··· DATA ···

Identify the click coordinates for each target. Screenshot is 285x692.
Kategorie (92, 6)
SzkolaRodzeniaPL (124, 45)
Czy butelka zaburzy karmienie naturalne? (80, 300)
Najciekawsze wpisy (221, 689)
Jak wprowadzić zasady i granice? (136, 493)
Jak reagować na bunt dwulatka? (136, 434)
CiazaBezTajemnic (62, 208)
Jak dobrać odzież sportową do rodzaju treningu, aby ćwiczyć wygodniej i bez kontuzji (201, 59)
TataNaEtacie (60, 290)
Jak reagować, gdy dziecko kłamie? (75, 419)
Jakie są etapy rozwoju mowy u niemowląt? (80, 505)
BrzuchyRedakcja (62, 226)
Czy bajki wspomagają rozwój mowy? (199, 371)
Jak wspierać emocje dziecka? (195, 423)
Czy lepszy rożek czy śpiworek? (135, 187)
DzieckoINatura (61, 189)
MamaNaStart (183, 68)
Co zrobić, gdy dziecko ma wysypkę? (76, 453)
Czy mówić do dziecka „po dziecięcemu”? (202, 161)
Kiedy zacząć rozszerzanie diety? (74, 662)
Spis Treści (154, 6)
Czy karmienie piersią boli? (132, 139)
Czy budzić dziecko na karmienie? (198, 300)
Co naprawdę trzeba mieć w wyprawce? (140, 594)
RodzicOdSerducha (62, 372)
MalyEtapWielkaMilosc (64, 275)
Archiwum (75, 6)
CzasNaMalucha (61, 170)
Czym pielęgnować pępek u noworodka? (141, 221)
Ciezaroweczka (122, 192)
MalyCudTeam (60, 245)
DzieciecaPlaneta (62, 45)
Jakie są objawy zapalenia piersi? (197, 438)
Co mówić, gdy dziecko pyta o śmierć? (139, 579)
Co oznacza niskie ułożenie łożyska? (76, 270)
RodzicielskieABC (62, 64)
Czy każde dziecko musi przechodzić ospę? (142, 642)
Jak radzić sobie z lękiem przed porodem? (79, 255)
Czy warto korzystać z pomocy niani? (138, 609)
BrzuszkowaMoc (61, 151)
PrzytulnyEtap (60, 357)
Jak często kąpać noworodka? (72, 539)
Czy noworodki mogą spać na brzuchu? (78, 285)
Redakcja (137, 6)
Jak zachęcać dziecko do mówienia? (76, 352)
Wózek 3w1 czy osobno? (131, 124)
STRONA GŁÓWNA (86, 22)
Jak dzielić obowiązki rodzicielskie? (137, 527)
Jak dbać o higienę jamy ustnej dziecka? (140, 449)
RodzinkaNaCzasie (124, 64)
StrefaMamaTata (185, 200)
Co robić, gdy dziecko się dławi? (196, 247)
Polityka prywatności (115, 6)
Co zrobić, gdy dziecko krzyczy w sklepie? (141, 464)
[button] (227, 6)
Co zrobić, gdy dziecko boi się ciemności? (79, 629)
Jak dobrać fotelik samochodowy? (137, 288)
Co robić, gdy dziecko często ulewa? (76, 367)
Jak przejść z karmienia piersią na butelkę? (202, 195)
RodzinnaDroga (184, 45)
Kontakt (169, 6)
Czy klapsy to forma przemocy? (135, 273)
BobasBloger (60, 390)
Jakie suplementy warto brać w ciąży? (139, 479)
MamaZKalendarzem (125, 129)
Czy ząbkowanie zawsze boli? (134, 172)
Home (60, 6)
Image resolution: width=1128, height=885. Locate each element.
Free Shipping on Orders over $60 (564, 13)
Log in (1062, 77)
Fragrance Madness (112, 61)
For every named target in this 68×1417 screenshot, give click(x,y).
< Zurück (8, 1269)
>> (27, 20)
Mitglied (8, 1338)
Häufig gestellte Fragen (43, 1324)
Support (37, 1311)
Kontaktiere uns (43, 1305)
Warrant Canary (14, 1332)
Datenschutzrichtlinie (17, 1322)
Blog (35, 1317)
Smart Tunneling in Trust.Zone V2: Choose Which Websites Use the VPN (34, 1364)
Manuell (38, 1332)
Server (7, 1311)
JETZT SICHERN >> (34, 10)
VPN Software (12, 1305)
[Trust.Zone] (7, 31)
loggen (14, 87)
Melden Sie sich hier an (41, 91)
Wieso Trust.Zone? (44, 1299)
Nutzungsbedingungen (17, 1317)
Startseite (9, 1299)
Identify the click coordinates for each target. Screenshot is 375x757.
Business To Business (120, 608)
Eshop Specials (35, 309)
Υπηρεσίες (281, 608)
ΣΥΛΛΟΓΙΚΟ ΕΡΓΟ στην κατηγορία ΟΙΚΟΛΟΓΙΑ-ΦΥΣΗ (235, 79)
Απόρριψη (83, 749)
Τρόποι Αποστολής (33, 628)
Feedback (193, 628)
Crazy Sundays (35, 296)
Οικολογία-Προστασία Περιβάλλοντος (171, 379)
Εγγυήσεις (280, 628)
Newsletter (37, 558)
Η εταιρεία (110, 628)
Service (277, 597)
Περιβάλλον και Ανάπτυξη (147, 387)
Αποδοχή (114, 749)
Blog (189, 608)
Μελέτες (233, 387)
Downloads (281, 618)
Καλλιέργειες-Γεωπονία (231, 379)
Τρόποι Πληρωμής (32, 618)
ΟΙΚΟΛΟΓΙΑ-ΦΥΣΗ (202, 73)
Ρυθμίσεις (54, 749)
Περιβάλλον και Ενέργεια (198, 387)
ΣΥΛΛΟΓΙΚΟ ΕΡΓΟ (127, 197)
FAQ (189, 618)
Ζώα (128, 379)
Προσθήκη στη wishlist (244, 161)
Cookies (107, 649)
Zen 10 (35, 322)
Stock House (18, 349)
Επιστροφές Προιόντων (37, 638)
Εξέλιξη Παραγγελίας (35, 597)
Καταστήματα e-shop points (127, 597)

···

▸ **GOAL**
Copy every row above that contains the string "mówić". Match case exactly.

▸ **THE SOLUTION**
Czy mówić do dziecka „po dziecięcemu”? (202, 161)
Co mówić, gdy dziecko pyta o śmierć? (139, 579)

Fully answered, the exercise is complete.